Use Ok to test your code:

python3 ok -q pingpong

Several doctests refer to these functions:

from operator import add, mul, sub

square = lambda x: x * x

identity = lambda x: x

triple = lambda x: 3 * x

increment = lambda x: x + 1

Q3: Filtered Accumulate

Extend the accumulate function from homework 2 to allow for filtering the results produced by its term argument by filling in the implementation for the filtered_accumulate function:

def filtered_accumulate(combiner, base, pred, n, term):
    """Return the result of combining the terms in a sequence of N terms
    that satisfy the predicate pred. combiner is a two-argument function.
    If v1, v2, ..., vk are the values in term(1), term(2), ..., term(N)
    that satisfy pred, then the result is
         base combiner v1 combiner v2 ... combiner vk
    (treating combiner as if it were a binary operator, like +).
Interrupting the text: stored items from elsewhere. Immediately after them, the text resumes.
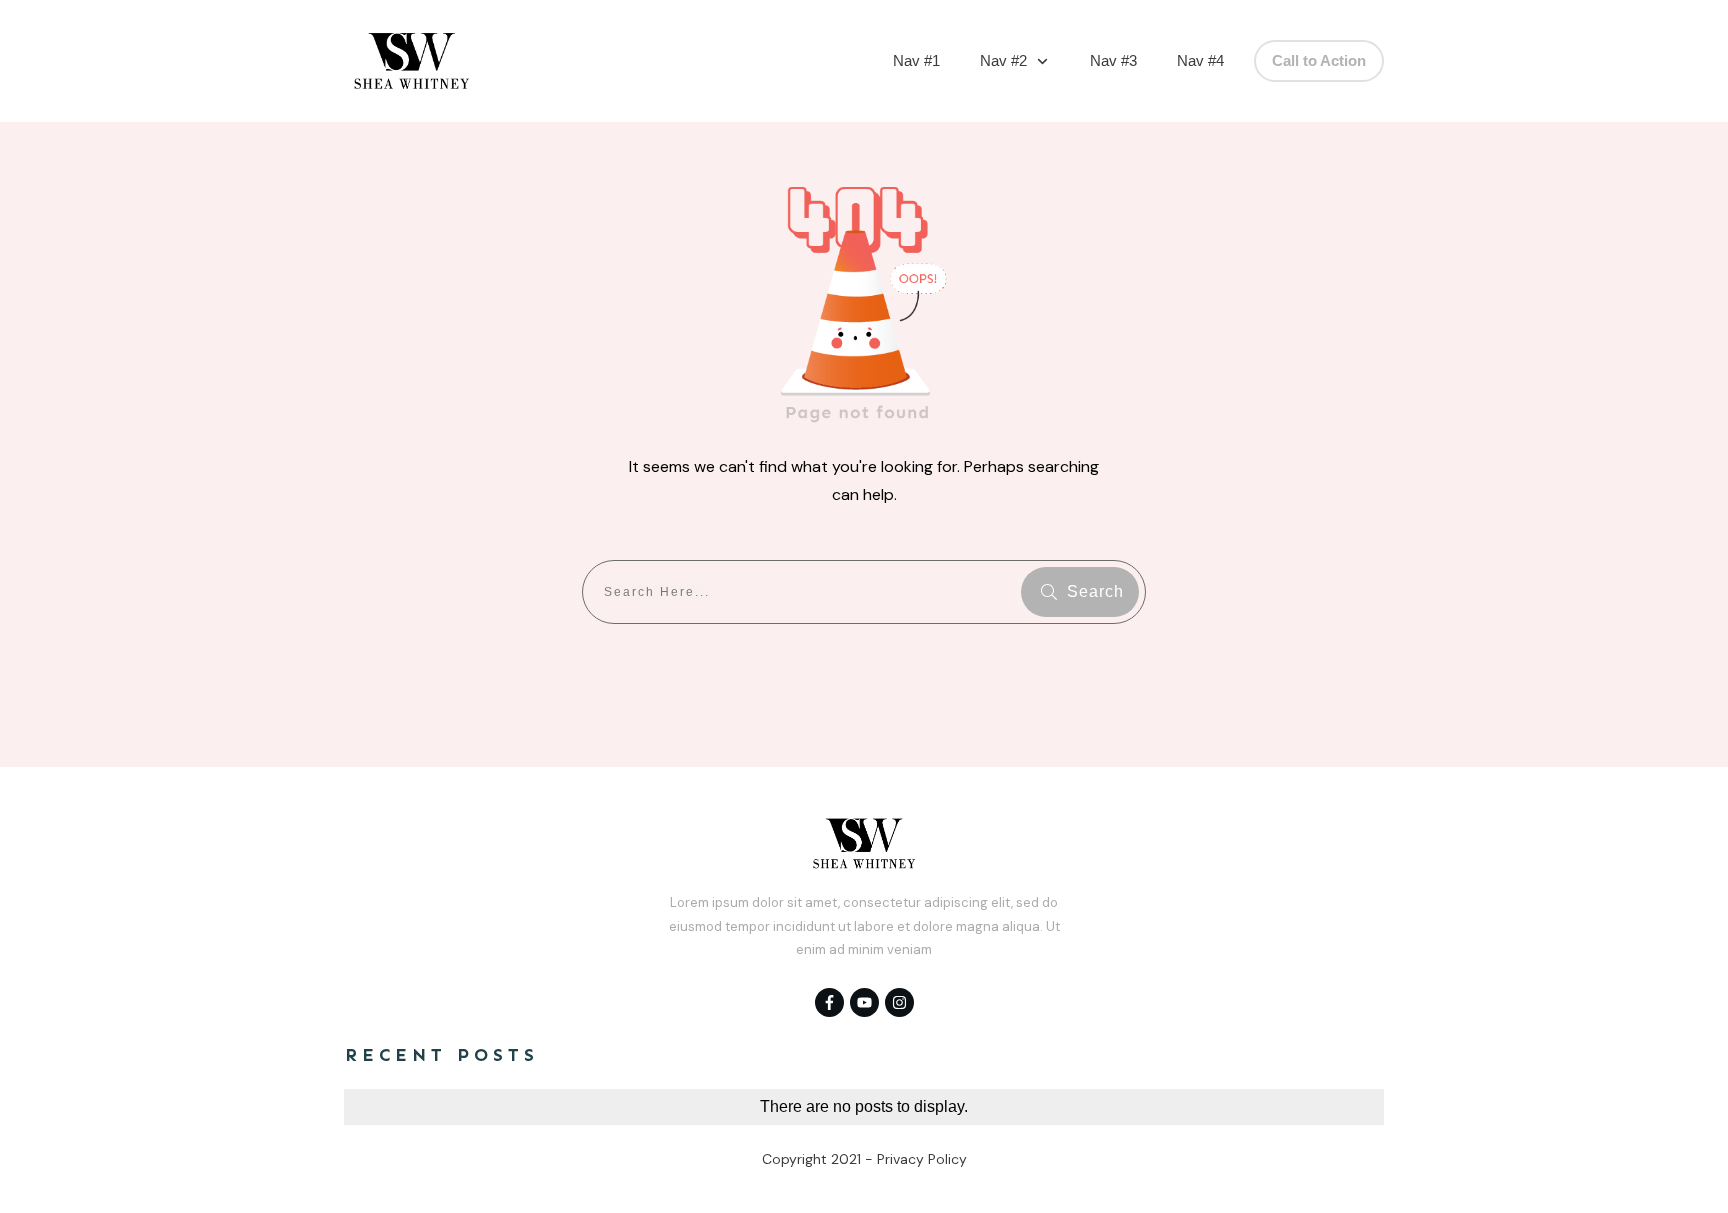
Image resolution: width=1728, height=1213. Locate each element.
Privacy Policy (922, 1159)
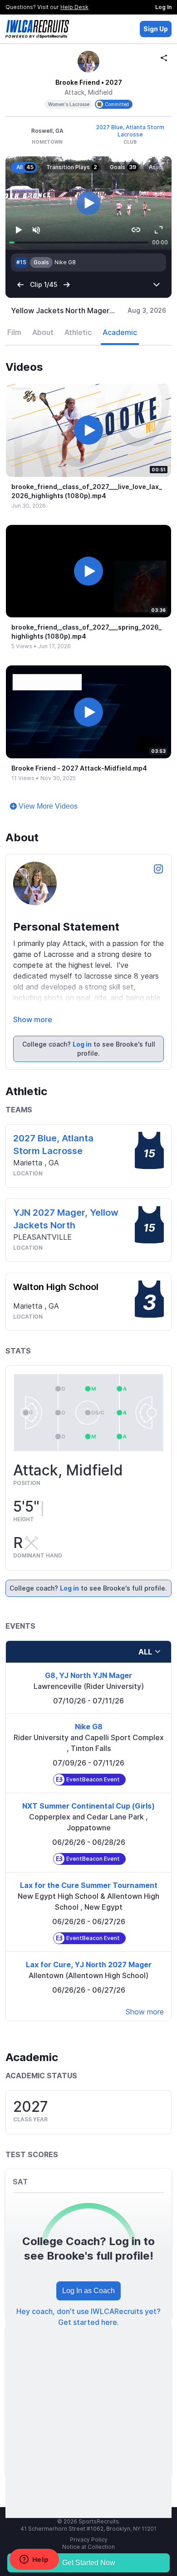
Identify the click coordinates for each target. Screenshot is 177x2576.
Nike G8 (89, 1678)
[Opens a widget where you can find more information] (34, 2560)
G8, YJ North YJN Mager (88, 1627)
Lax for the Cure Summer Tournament (88, 1837)
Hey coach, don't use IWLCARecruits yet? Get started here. (88, 2269)
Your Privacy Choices (82, 2506)
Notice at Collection (88, 2498)
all (145, 1603)
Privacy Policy (89, 2491)
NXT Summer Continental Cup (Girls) (88, 1757)
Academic (120, 284)
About (43, 284)
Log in (82, 996)
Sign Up (155, 29)
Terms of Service (89, 2513)
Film (14, 284)
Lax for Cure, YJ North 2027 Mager (89, 1916)
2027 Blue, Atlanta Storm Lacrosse (130, 131)
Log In (163, 7)
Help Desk (74, 7)
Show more (32, 971)
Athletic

The
    implementation uses accumulate.

    >>> filtered_accumulate(add, 0, lambda x: True, 5, identity)  # 0 + 1 + 2 + 3 + 4 + 5
    15
    >>> filtered_accumulate(add, 11, lambda x: False, 5, identity) # 11
    11
    >>> filtered_accumulate(add, 0, odd, 5, identity)   # 0 + 1 + 3 + 5
    9
    >>> filtered_accumulate(mul, 1, greater_than_5, 5, square)  # 1 * 9 * 16 * 25
    3600
    >>> # Do not use while/for loops or recursion
    >>> from construct_check import check
    >>> check(HW_SOURCE_FILE, 'filtered_accumulate',
    ...       ['While', 'For', 'Recursion'])
    True
    """
    def combine_if(x, y):
        "*** YOUR CODE HERE ***"
    return accumulate(combine_if, base, n, term)

def odd(x):
    return x % 2 == 1

def greater_than_5(x):
    return x > 5

filtered_accumulate has the following parameters:

combiner, base, term and n: the same arguments as accumulate.
pred: a one-argument predicate function applied to the values of term(k) for each k from 1 to n. Only values for which pred returns a true value are included in the accumulated total. If no values satisfy pred, then base is returned.

For example, the result of filtered_accumulate(add, 0, is_prime, 11, identity) is

0 + 2 + 3 + 5 + 7 + 11

for a valid definition of is_prime.

Implement filtered_accumulate by defining the combine_if function. Exactly what this function does is something for you to discover. Do not use any loops or make any recursive calls to filtered_accumulate.

Hint: The order in which you pass the arguments to combiner in your solution to accumulate matters here.

Use Ok to test your code:

python3 ok -q filtered_accumulate